Output the lines from the one containing "Given: Click the camera capture icon" through the one containing "Looking at the", reproducing them verbatim and leaving the pictures out of your answer.

_Recorded data_:
○ ○ ○ ○ ○ ○ ○

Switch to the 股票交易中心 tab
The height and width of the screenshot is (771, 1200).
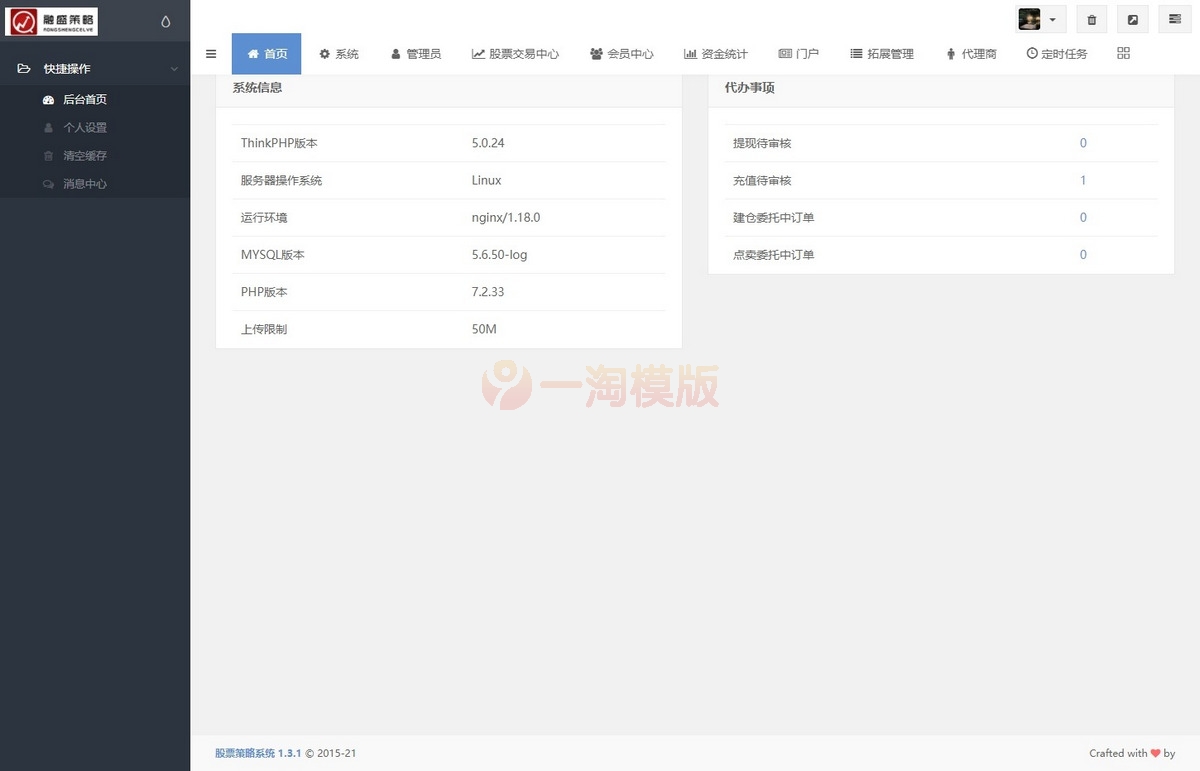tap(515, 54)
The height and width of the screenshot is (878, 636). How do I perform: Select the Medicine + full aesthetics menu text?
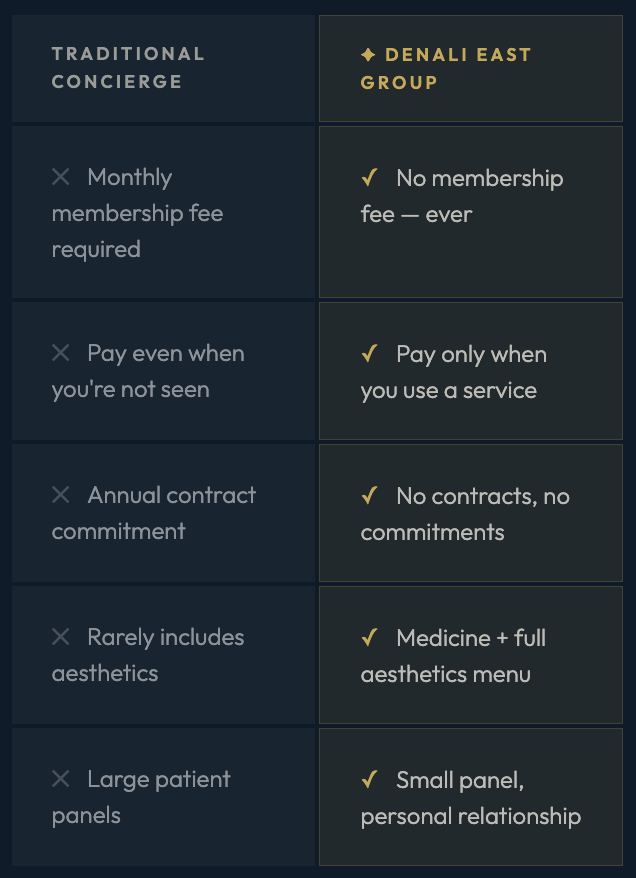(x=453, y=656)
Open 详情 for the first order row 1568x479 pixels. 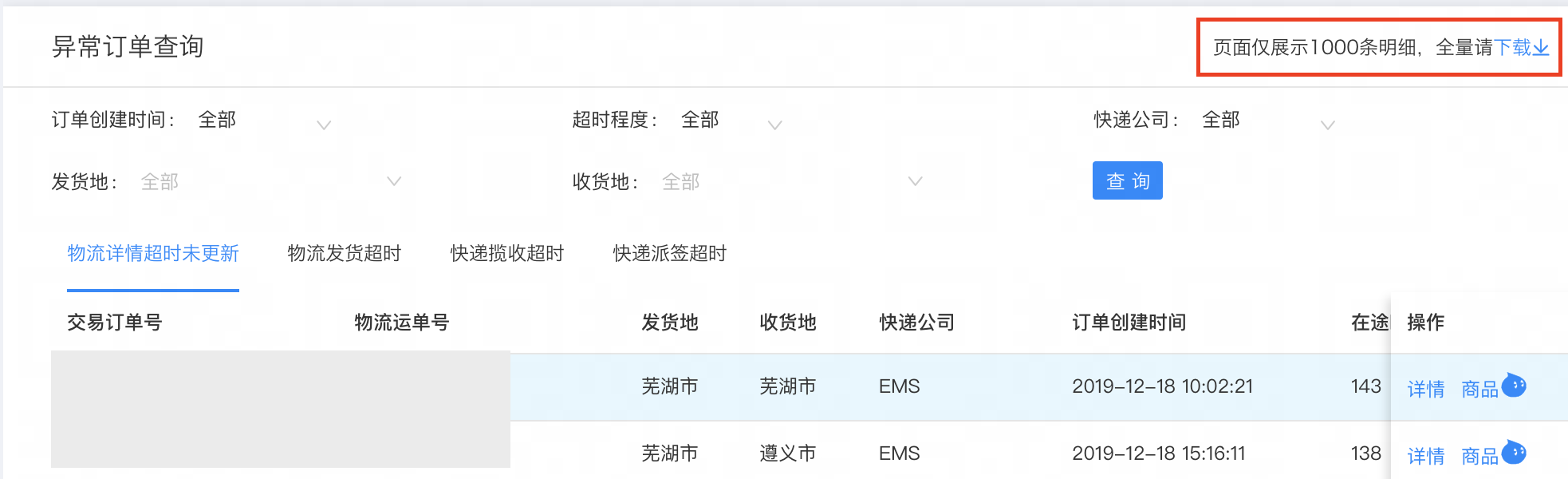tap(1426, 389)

○ ○ ○ ○ ○ ○ ○

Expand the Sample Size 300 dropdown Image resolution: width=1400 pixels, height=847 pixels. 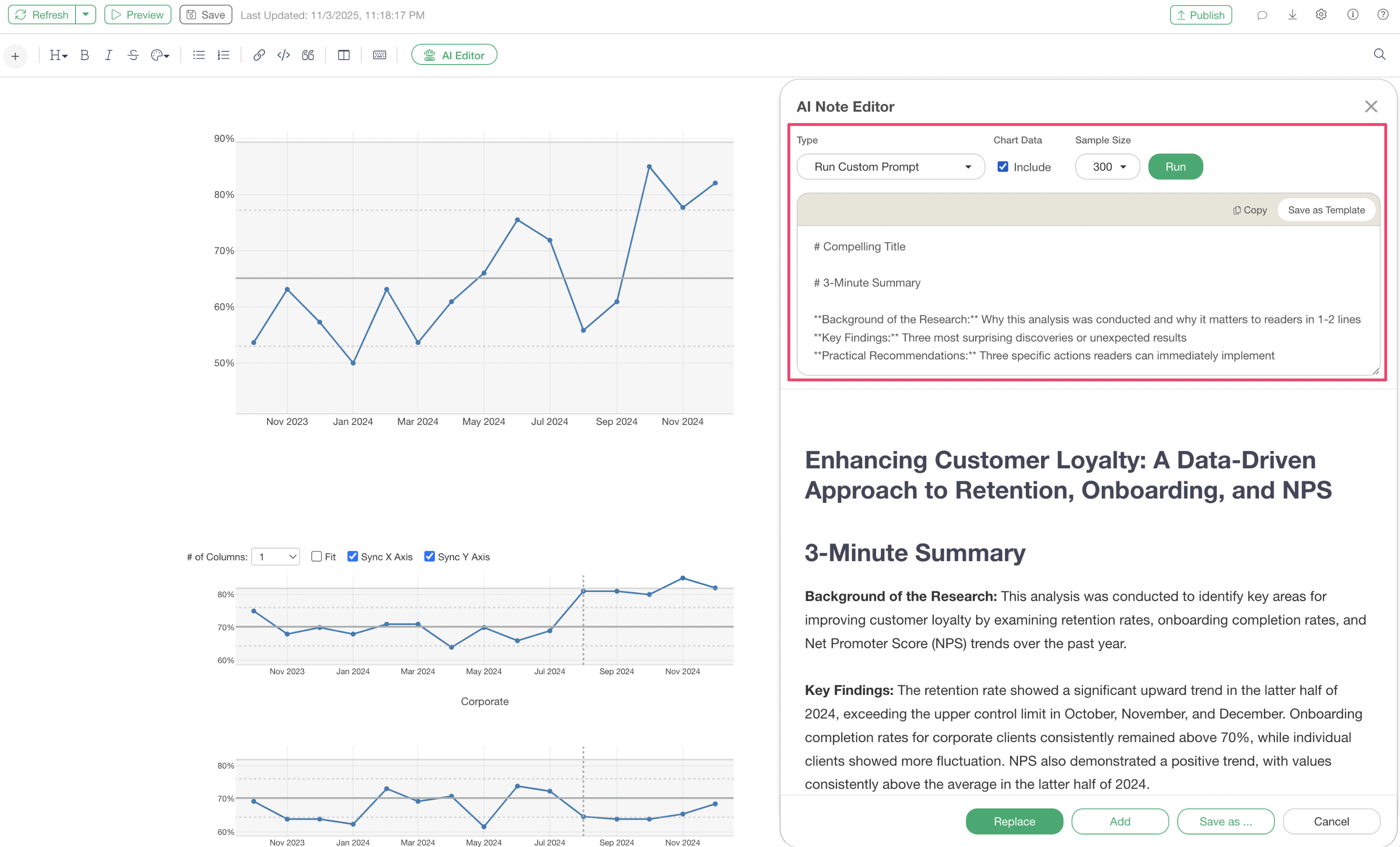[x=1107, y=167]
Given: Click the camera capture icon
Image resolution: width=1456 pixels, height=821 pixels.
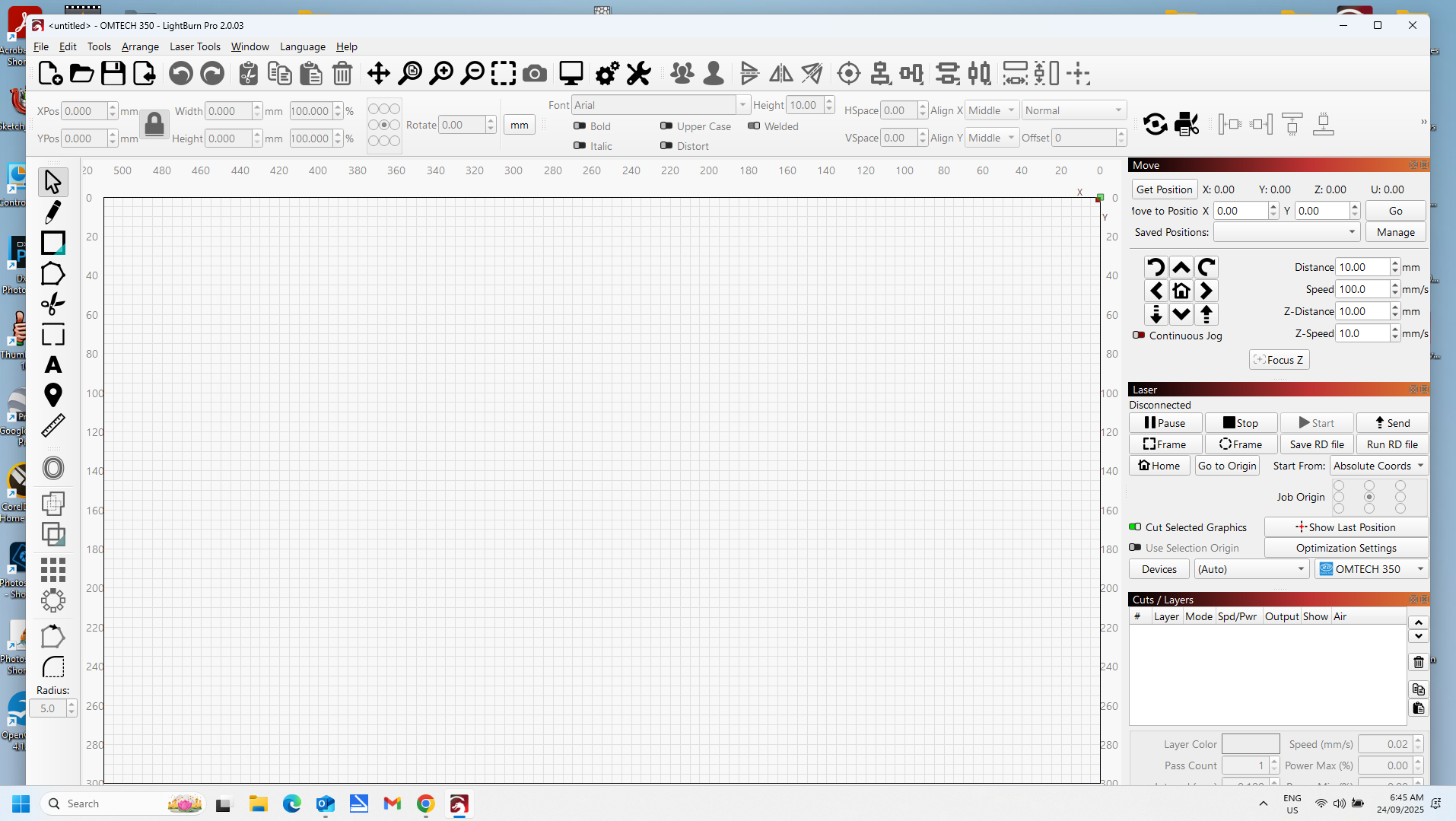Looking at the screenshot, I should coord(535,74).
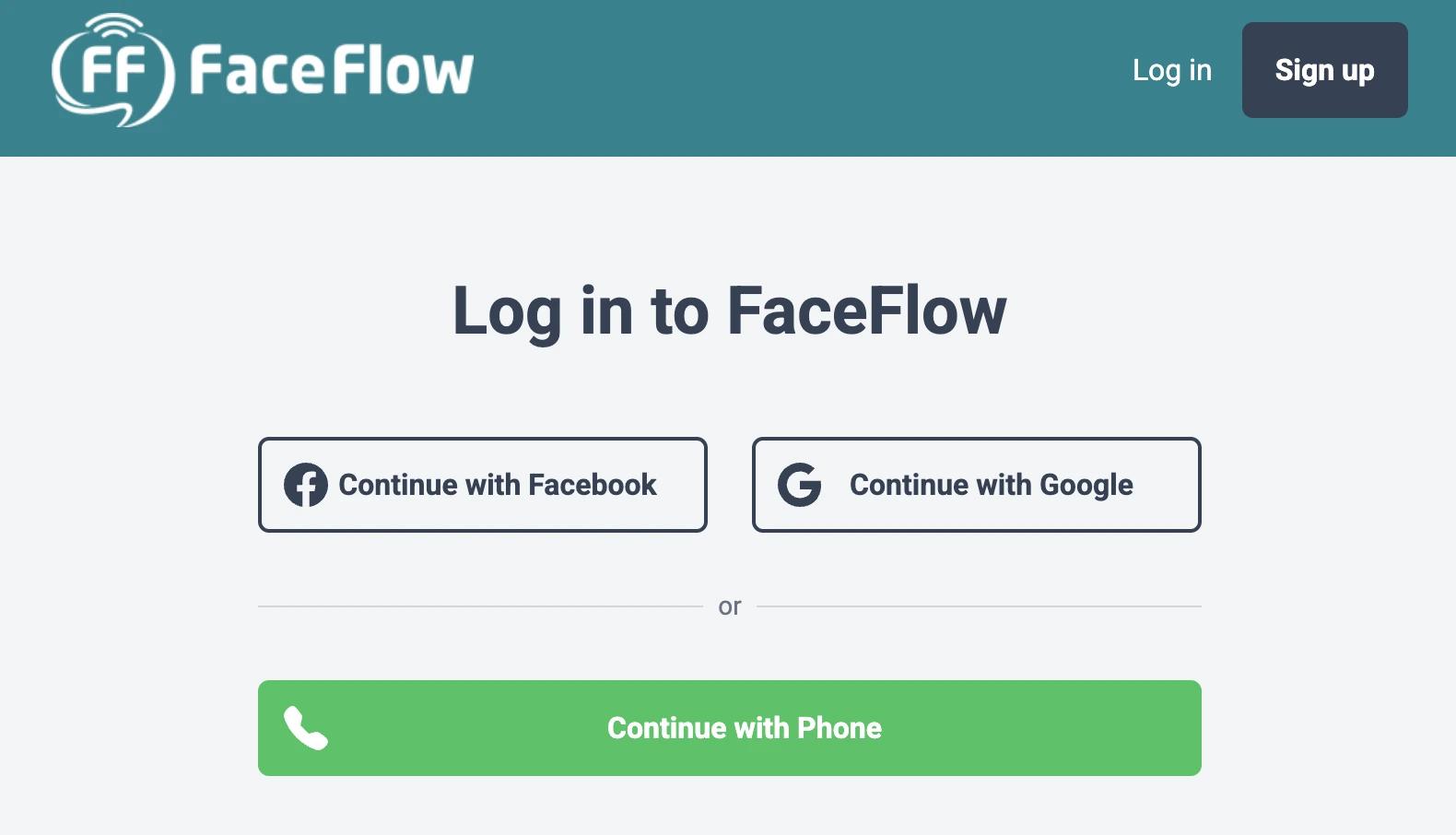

○ ○ ○ ○ ○ ○ ○

_Result of the task_:
Given: Click the camera capture icon
Image resolution: width=1456 pixels, height=821 pixels.
Looking at the screenshot, I should coord(535,74).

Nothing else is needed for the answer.